I feel like you're strawmanning me, here. I specifically avoided calling WLM "containers." I said they're building blocks that, combined with MAC-style service isolation (which also existed on 1980s mainframes), allow containerized isolation of consolidated services on a single OS image. It also wouldn't be fair to directly call cgroups "containers," though they provide similar building blocks for what I'm sure we agree are "containers" once configured by a tool like LXC.

I compared WLM to cgroups because both track utilization over a window of time and manage scheduling in a way that avoids starvation while enforcing other priority or fairness goals. The documented resource limitation and contention-sharing configurations for WLM [1] are undeniably similar to cgroups.

> I'll give you a simple example. Do dd if=/dev/sda of=foo.img (or even /dev/null) in one container and measure I/O performance in the other.

Linux kernel cgroups have supported block I/O limits and weights for fair sharing under contention since 2008. I'll give you the benefit of the doubt here, though, and assume you're actually trying to provide an example of breaking the page cache because you mention that immediately afterward.

> The page cache is a global resource and so far there is not way to isolate it within containers. Buffered I/O is pretty fundamental to all workloads.

Shared page caching among containers is also one of the primary efficiency gains when multiple containers access the same on-disk assets. All along the spectrum, there are trade-offs between optimization via sharing (which risks decreased predictability) versus isolated resources (which necessitate efficiency losses through redundancy). I don't suggest containers are special in this regard.

Regardless, this same issue exists for virtualization, especially once you get down to areas like the caches on RAID controllers or other buffering done on the host machine. Isolating resources and security always has overhead.

> cgroups aren't free. See https://www.berrange.com/posts/2013/05/13/a-new-configurable....

Of course they're not free, but your suggestion that they're heavier weight than hypervisors running kernels is both counter-intuitive and unexplained/undocumented in your post.

> I already cited a widely published benchmark (SpecVIRT).

There wasn't anything you "cited" about the benchmark other than its existence because you didn't provide any numbers resulting from benchmark to support your arguments.

So, your post is at the stage of hypothesis: you have a prediction and a way to falsify it. Please don't pretend the results have already come out in your favor.

> You article cites made up numbers (5-10 minutes to provision a guest).

The numbers in the article are based on wall time for provisioning servers from public images on the Rackspace Cloud and EC2 using the API. Your qemu-img example is contrived because real-world systems don't keep local images sitting around on the host machines to provision new instances, disallowing the twin advantages of local, high-bandwidth I/O and copy-on-write.

In contrast, container creation that shares existing host machine libraries and binaries is very fast, including in real-world deployments (like PaaS providers).

> Note that I'm not normally one to bad talk anything.

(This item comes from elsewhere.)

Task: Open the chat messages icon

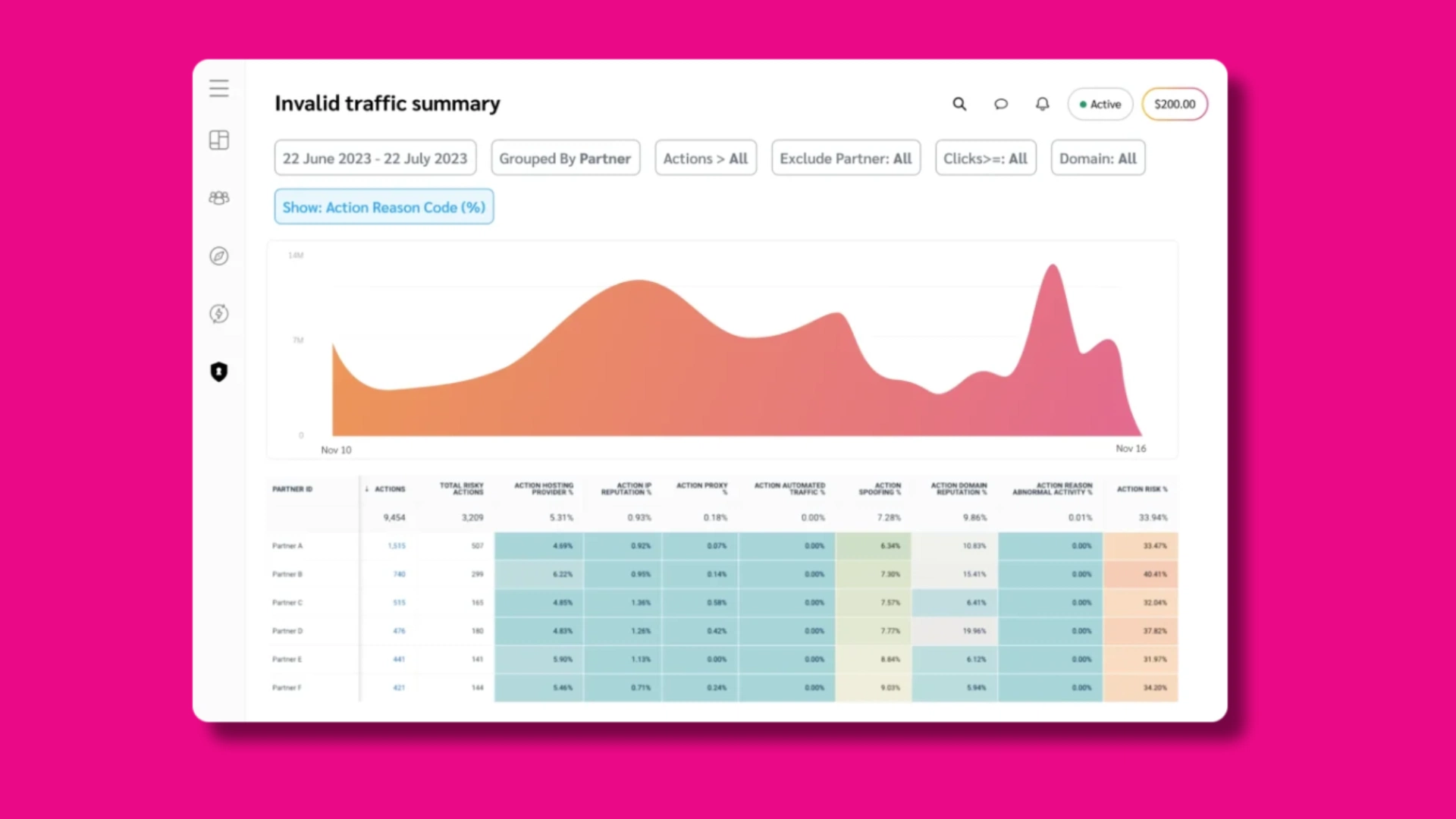Action: (x=1001, y=104)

Containers are fine for that sort of thing. But you're claiming that containers obsolete virtualization and that's just plain silly.

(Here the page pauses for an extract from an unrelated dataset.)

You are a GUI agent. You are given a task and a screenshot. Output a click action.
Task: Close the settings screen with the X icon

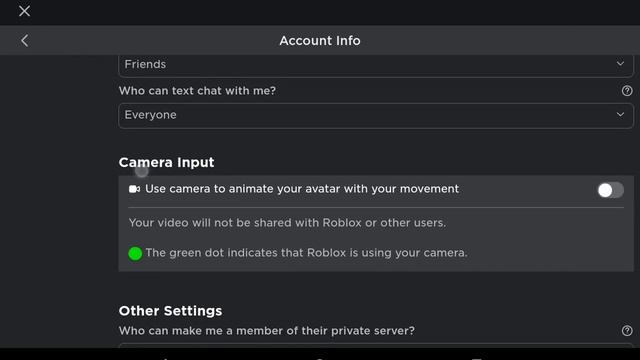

But you are strawmanning me, again. I never said "containers obsolete virtualization." I said that containers will be "the future of the cloud," meaning that they should come to dominate given how well they're starting to fit most cloud users' needs. That doesn't imply obsolescence any more than saying "ATMs are the future of consumer banking" implies that tellers are obsolete and have no role in any sort of transaction.

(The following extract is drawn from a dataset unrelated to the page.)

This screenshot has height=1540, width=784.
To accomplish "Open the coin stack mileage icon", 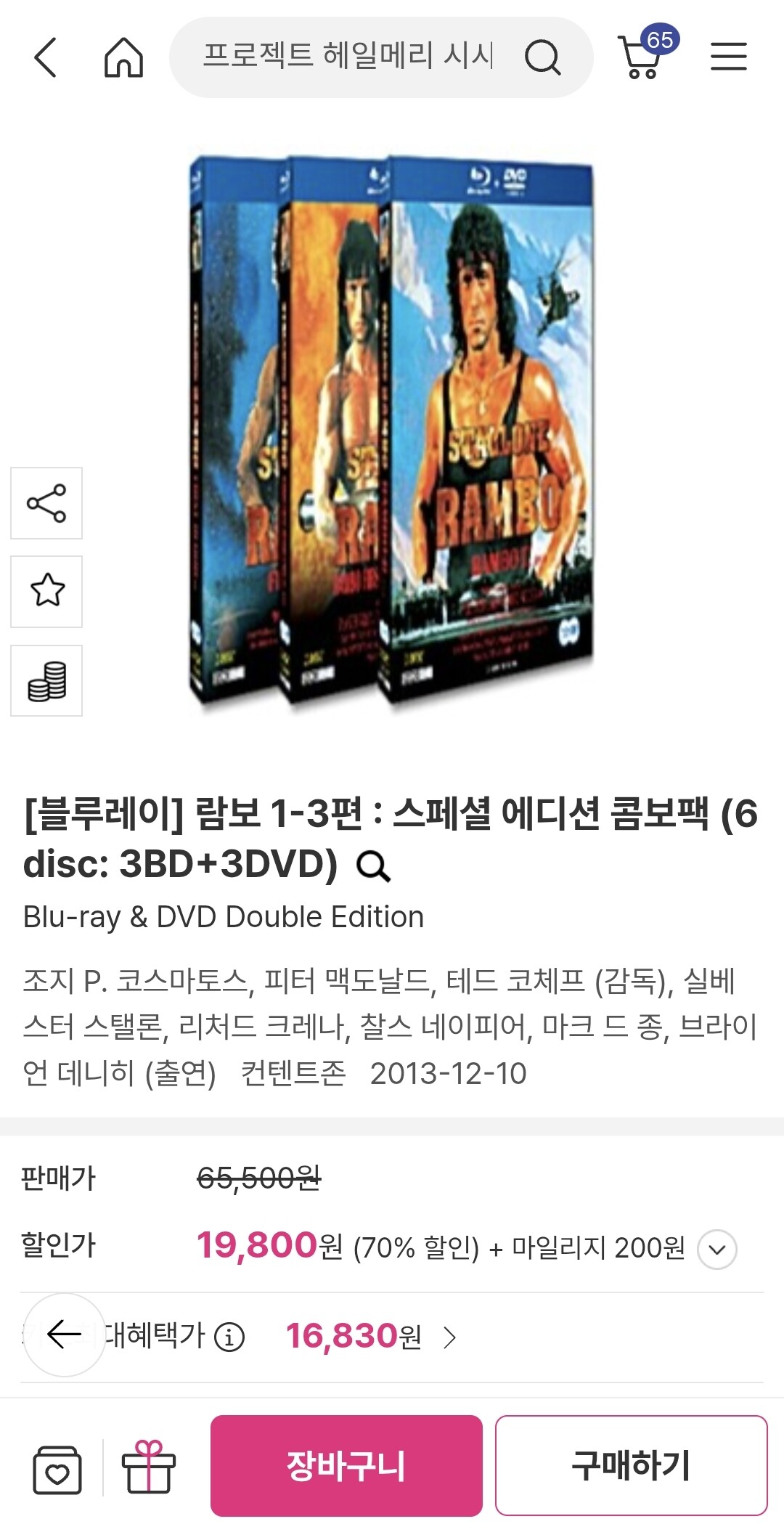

> I expect better from you :-)

Well, I'd hope so, given our time in college together. I just realized this, by the way. :-)

[1] http://pic.dhe.ibm.com/infocenter/aix/v7r1/index.jsp?topic=%...

I just timed a spin-up of a 16GB Fedora 18 instance on in the current-generation Rackspace Cloud's DFW data center. It took 7 minutes and 10 seconds to complete. Launching a somewhat larger-in-RAM instance on EC2 in Oregon took over 10 minutes; I stopped timing. In my experience running an infrastructure that's gone through thousands of cloud VM launches, those numbers are typical.